Your assignment |
Print exactly the lines from the one that contains "This screenshot has width=1244, height=649." through the final line of the entries below, both included, and nothing else; omit the pictures.

(Stored items)
============
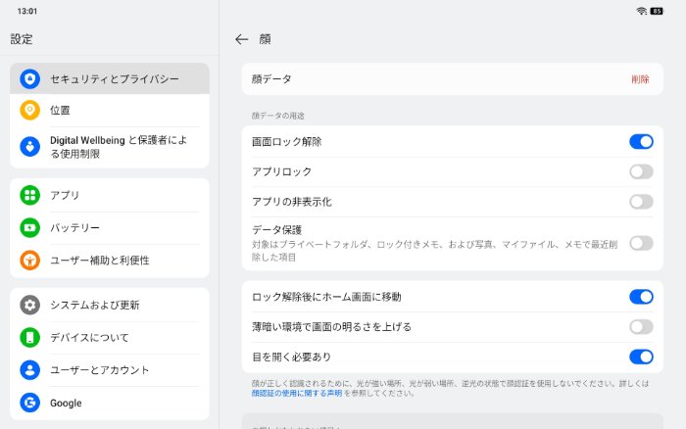Screen dimensions: 686x429
Task: Select ユーザーとアカウント in the settings menu
Action: (100, 369)
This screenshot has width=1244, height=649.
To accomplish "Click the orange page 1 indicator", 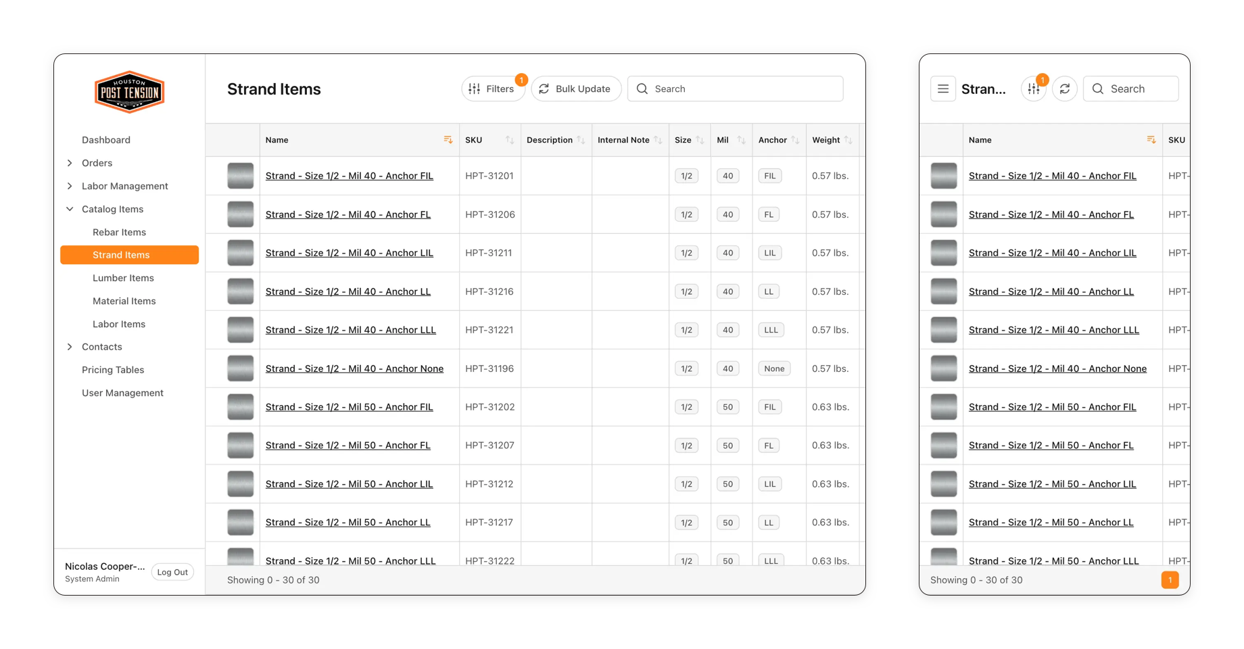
============
Response area |
This screenshot has width=1244, height=649.
To accomplish "Click the orange page 1 indicator", 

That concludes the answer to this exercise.